Work instructions:
Reproduce verbatim the section of the material that opens with the line containing "This screenshot has height=819, width=1456. What" and closes with the line containing "This screenshot has width=1456, height=819. Describe".

Given entries:
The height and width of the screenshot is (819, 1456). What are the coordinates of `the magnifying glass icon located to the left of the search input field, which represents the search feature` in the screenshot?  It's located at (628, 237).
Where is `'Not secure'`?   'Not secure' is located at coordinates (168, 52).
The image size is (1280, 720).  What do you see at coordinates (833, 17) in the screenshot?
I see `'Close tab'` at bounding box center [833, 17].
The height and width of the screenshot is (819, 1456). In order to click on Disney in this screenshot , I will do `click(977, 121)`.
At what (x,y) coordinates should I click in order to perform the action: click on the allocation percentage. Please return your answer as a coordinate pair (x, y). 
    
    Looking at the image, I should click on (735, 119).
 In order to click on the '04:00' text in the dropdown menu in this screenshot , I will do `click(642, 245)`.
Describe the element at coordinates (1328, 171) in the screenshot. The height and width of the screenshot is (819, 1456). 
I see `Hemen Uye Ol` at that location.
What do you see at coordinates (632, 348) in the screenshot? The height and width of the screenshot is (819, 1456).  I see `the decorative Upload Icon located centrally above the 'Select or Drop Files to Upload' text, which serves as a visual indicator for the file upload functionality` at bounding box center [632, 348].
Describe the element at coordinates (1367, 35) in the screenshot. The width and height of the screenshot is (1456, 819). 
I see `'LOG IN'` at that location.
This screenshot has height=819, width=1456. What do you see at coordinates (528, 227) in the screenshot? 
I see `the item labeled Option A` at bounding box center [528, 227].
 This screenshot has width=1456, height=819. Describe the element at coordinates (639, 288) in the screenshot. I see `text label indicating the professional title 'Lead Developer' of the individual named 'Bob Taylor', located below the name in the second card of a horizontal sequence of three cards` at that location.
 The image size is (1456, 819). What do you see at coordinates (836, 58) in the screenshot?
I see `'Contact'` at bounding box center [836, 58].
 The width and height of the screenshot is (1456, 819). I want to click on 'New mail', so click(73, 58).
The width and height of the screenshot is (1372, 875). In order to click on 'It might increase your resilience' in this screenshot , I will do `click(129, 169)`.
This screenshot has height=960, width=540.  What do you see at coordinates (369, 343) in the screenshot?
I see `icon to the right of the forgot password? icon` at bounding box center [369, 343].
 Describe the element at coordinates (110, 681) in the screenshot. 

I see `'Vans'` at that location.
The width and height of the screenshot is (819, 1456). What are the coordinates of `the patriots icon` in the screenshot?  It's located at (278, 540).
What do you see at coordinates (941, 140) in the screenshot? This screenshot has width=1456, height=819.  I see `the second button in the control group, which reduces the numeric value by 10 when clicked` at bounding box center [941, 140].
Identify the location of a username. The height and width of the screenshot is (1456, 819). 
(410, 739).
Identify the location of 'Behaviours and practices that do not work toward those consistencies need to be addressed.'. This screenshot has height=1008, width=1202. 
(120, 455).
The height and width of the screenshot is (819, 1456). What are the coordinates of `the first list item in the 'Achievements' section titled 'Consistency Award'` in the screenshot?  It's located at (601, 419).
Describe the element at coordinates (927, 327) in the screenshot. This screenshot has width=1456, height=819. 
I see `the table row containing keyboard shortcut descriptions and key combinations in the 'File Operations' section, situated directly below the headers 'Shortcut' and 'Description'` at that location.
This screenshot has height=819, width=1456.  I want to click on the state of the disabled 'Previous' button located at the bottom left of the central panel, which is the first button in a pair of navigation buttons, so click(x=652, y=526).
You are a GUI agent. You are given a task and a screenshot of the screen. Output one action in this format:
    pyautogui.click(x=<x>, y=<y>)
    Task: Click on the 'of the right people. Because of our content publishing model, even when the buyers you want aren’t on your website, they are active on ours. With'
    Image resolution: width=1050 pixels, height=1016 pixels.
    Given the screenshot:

Solution below:
This screenshot has height=819, width=1456. What do you see at coordinates (528, 227) in the screenshot? 
I see `the item labeled Option A` at bounding box center [528, 227].
 This screenshot has width=1456, height=819. Describe the element at coordinates (639, 288) in the screenshot. I see `text label indicating the professional title 'Lead Developer' of the individual named 'Bob Taylor', located below the name in the second card of a horizontal sequence of three cards` at that location.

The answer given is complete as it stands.